begin GIVEN TEXT
Question 1: The concept of academic freedom held by faculty and academic administrators may often be different. Based upon a review of the literature, analyze the concept of academic freedom and how it affects institutional operations and faculty relations.

The author explores the concept of academic freedom in American educational institutions, focusing on legal applications from 1915 (when the first formal definition was established) to the present. Topics addressed in this paper include the concept's inherent tensions among the competing interests of institutions, educators, students, and government overseers in controlling classroom instructional content. A review of case law and the current literature reveals that for students and teachers, the concept of academic freedom is restrained by administrative and political decisions on the part of educational and governmental institutions.
end GIVEN TEXT
OBJECTIVE 1: In the academic freedom text, in what year was the first formal definition of academic freedom established?
OBJECTIVE 2: Rewrite the paragraph of the academic freedom text that begins "The author explores" as a short bulleted list that keeps its main facts.
begin PROVIDED DATA
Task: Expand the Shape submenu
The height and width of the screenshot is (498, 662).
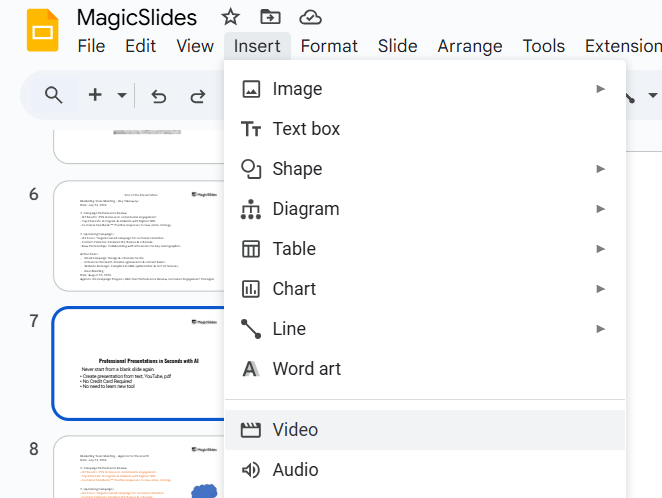Action: click(x=424, y=169)
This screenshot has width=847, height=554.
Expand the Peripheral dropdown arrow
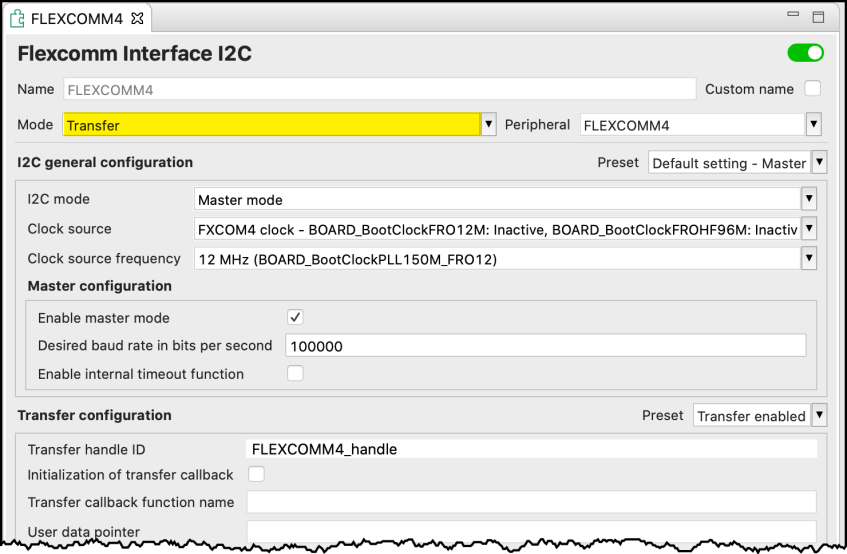813,125
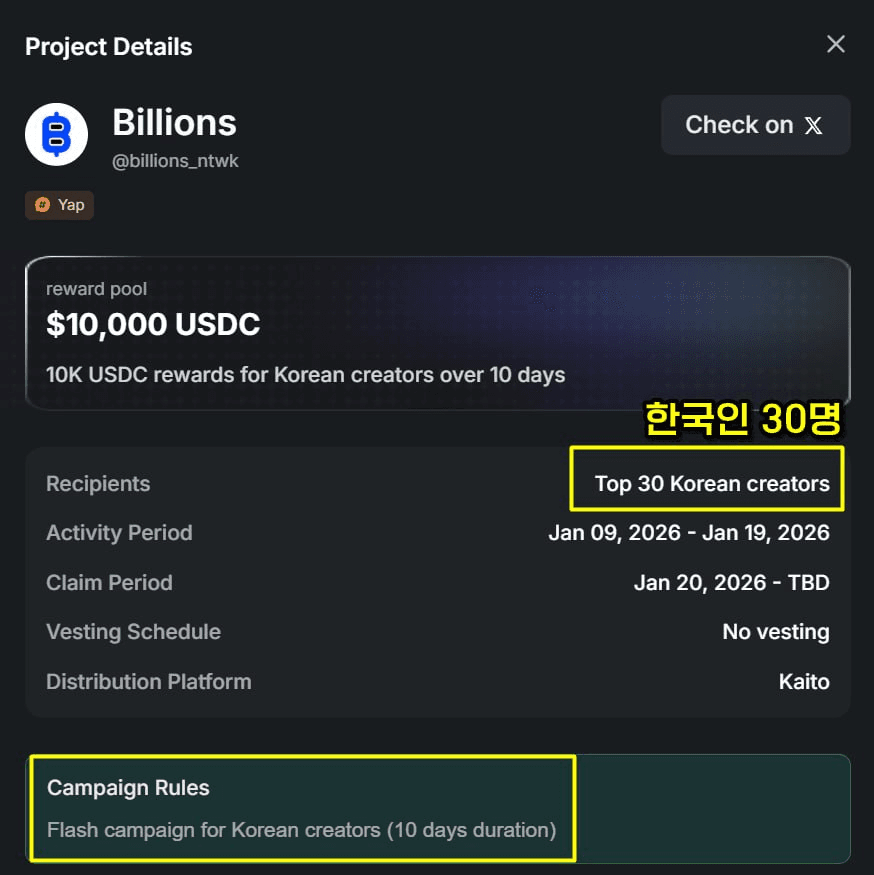Click the $10,000 USDC reward amount
This screenshot has width=874, height=875.
pyautogui.click(x=153, y=324)
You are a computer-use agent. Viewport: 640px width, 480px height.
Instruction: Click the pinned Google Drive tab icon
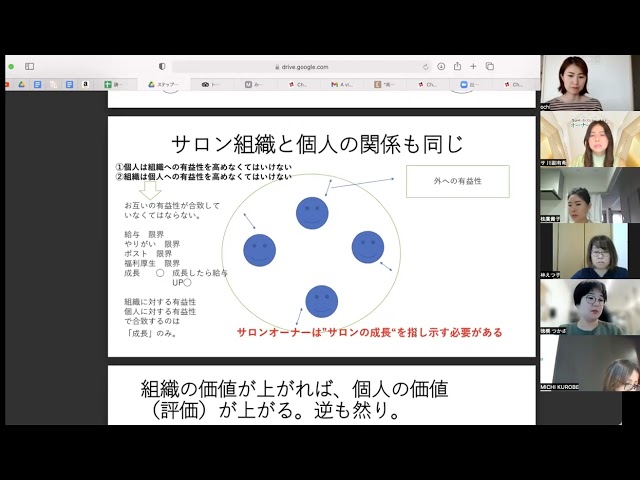21,85
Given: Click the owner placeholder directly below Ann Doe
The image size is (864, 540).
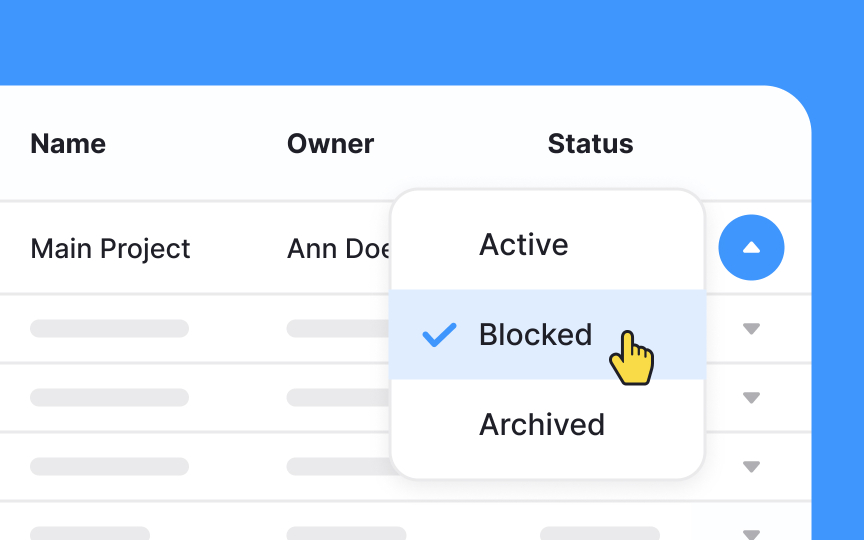Looking at the screenshot, I should pos(337,328).
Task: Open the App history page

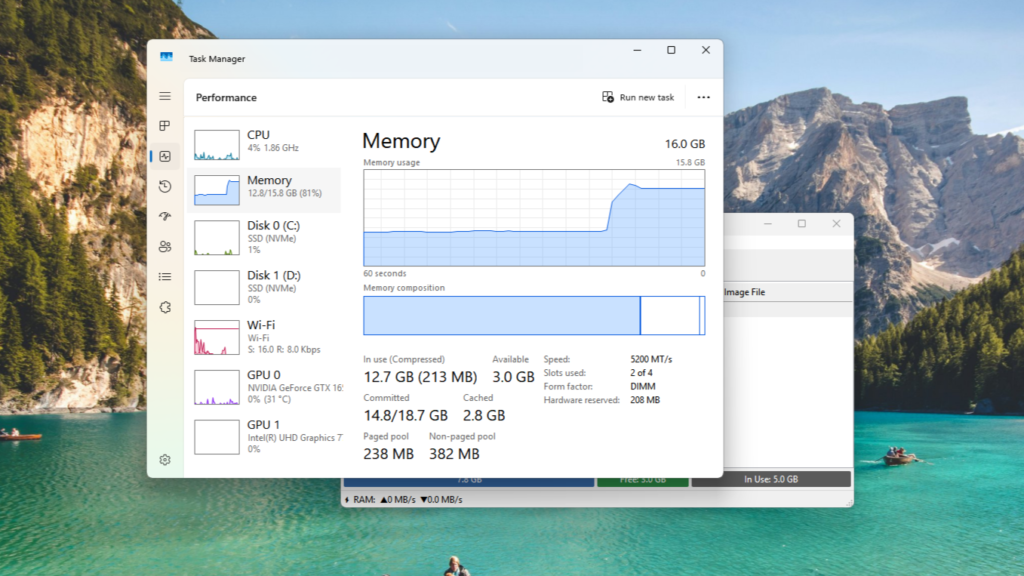Action: (165, 186)
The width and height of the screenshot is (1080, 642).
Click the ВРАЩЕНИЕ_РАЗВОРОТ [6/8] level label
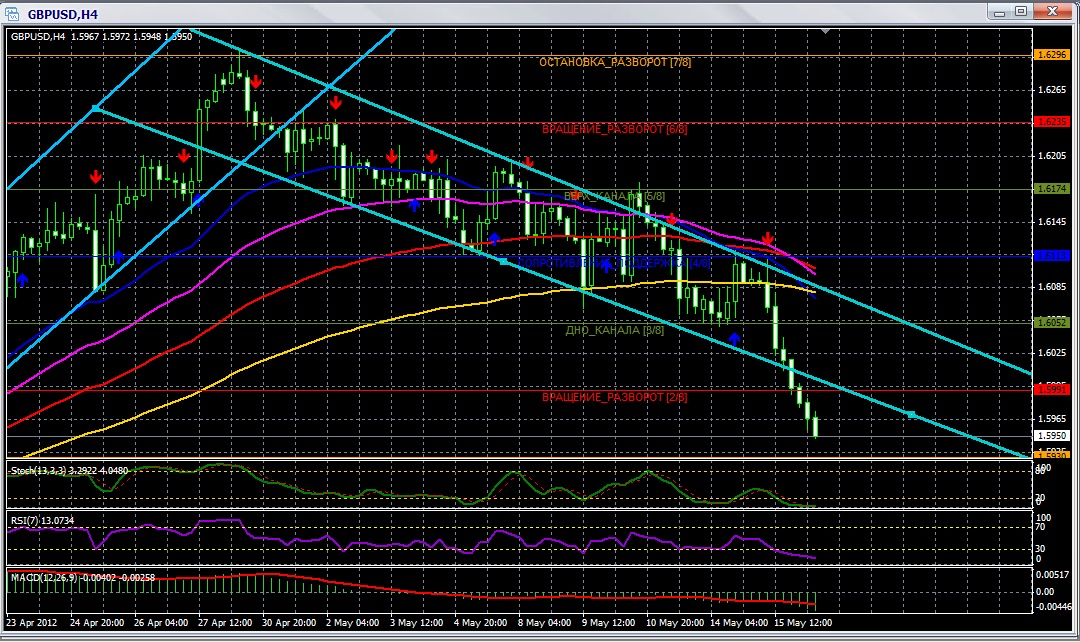pos(615,129)
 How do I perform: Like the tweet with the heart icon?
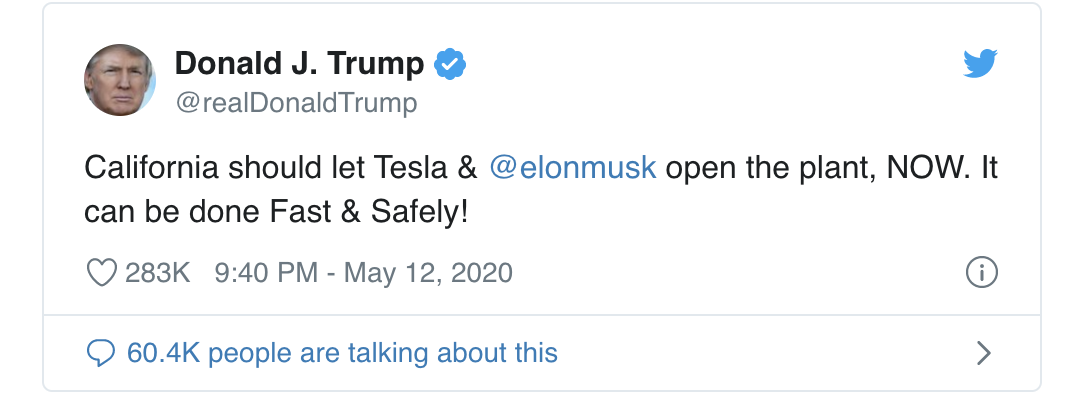coord(102,272)
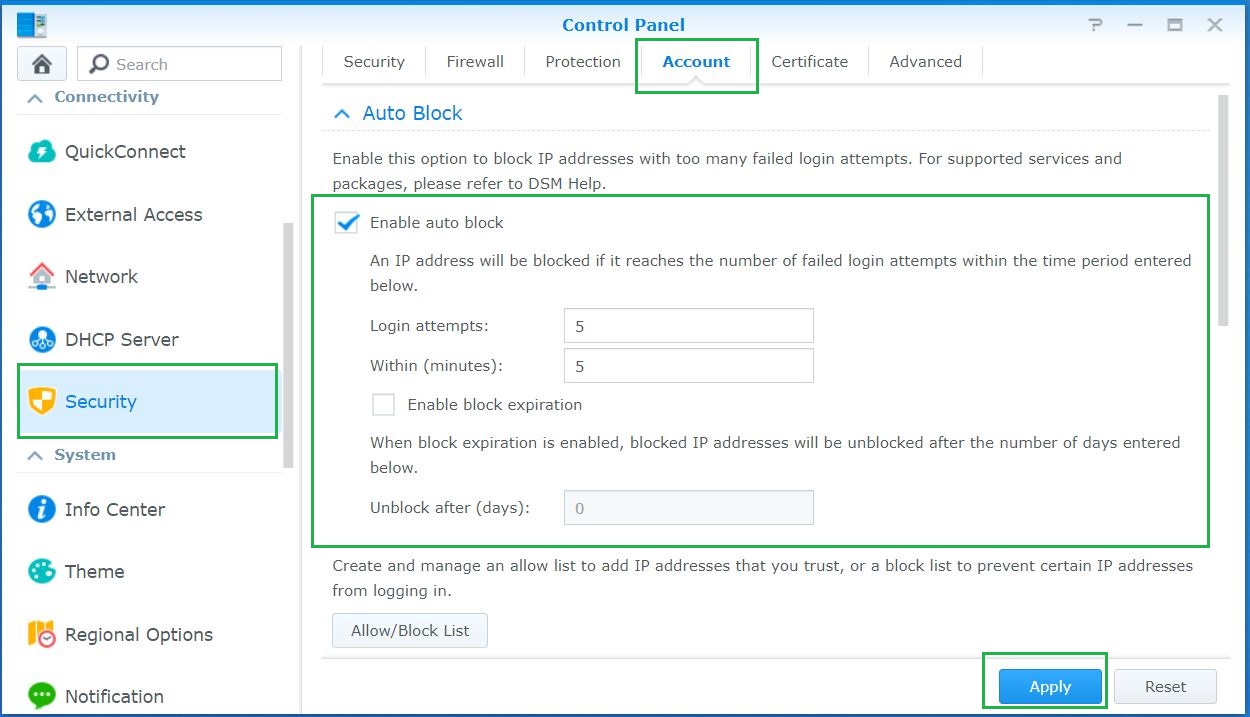1250x717 pixels.
Task: Click the Apply button
Action: (1050, 687)
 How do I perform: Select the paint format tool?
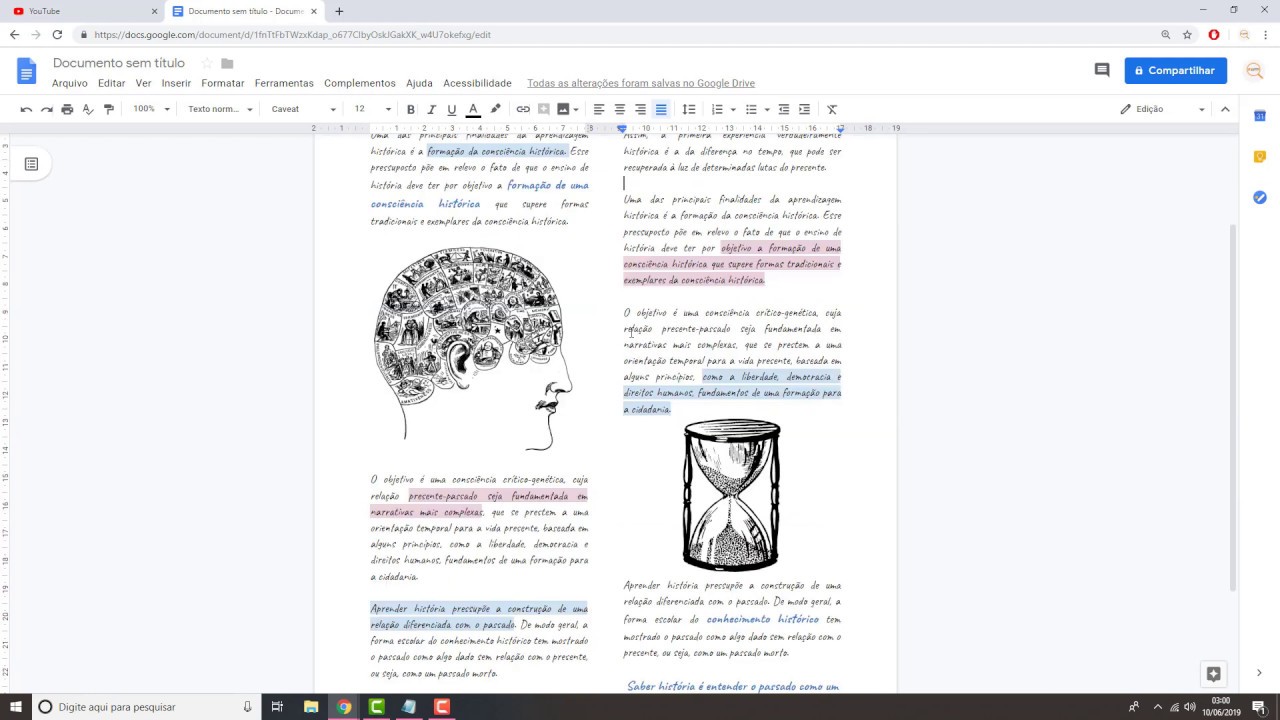[x=109, y=109]
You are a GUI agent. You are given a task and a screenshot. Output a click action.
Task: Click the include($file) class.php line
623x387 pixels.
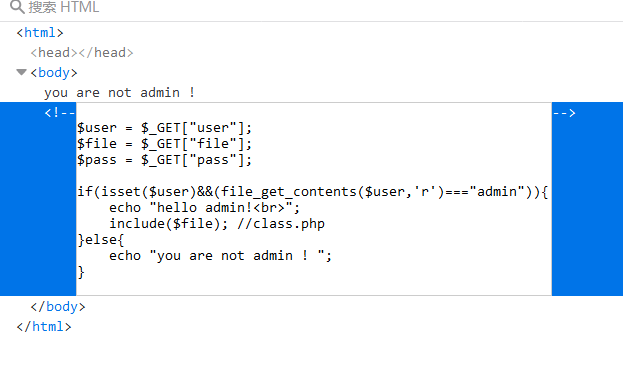217,224
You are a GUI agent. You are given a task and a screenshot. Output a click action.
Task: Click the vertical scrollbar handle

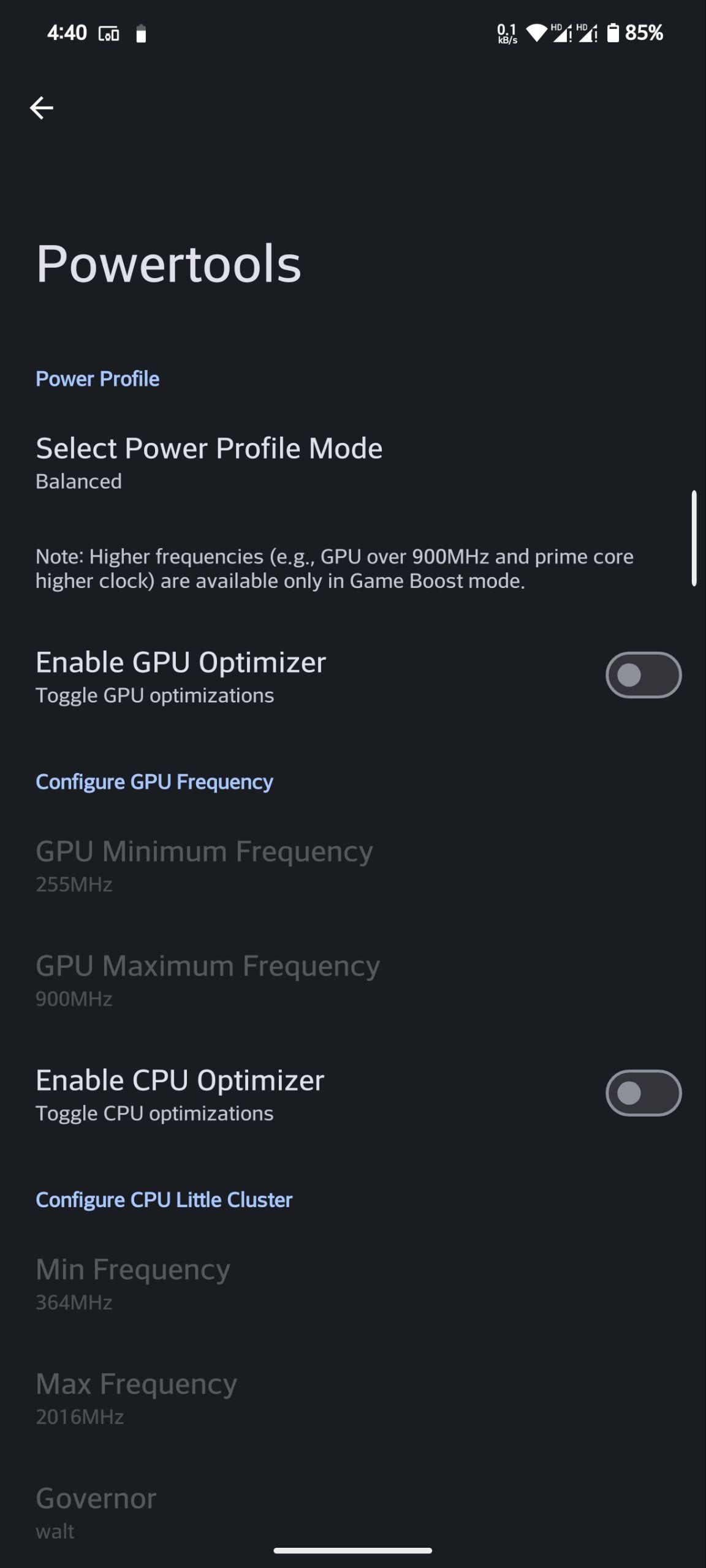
end PROVIDED DATA
TASK ANSWER 1: 1915

TASK ANSWER 2:
- Subject: academic freedom in American educational institutions, with a focus on its legal applications from 1915, when it was first formally defined, to the present.
- Topics: the tensions among institutions, educators, students, and government overseers over who controls classroom instructional content.
- Finding: case law and current literature show that administrative and political decisions by educational and governmental institutions restrain academic freedom for students and teachers.